### [Assignment]
Below are the entries; output exactly the lines from the one containing "Viewport: 744px width, 994px" through the final line, inclusive.

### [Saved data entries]

====

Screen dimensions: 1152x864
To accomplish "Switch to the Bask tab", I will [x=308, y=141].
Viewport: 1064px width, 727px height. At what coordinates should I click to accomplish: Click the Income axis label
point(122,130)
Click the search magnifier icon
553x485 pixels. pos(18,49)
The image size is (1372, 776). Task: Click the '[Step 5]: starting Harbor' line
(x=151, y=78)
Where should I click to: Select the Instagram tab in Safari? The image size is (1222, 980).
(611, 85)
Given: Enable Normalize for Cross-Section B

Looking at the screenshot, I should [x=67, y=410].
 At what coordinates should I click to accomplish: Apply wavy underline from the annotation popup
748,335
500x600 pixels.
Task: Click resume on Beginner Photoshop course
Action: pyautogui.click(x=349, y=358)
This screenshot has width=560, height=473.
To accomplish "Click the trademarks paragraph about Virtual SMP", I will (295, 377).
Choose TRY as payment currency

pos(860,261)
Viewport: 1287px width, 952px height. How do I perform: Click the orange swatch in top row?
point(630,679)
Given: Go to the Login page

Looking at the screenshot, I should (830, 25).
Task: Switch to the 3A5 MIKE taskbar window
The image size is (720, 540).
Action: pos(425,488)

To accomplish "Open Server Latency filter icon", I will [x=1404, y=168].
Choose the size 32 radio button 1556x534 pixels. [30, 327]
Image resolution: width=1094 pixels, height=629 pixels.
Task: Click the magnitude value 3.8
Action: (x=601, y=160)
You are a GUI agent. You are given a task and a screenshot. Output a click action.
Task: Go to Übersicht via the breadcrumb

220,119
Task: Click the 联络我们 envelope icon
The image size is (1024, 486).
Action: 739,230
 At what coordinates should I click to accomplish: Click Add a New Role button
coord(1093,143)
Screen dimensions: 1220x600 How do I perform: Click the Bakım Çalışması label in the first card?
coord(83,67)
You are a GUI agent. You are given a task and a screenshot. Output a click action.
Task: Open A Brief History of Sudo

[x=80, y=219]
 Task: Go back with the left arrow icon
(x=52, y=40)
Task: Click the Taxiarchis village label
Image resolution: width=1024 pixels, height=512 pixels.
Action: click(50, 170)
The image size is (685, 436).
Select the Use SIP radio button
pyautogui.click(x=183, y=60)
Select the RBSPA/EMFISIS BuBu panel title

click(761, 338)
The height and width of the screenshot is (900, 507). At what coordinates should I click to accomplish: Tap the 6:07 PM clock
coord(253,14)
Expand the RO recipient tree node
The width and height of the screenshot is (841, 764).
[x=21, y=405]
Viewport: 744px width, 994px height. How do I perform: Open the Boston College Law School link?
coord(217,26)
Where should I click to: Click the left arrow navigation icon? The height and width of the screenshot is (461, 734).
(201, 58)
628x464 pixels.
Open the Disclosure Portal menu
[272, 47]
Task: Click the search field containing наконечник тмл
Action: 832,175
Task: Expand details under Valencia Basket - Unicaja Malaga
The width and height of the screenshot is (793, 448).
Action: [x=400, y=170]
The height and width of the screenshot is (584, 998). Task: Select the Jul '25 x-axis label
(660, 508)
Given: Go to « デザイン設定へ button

====

### [Result for this exercise]
Viewport: 744px width, 994px height. How do I perform: Open the Boston College Law School link?
coord(217,26)
Where should I click to: Click the left arrow navigation icon? The height and width of the screenshot is (461, 734).
(201, 58)
628x464 pixels.
Open the Disclosure Portal menu
[272, 47]
Task: Click the search field containing наконечник тмл
Action: 832,175
Task: Expand details under Valencia Basket - Unicaja Malaga
The width and height of the screenshot is (793, 448).
Action: [x=400, y=170]
The height and width of the screenshot is (584, 998). Task: Select the Jul '25 x-axis label
(660, 508)
Given: Go to « デザイン設定へ button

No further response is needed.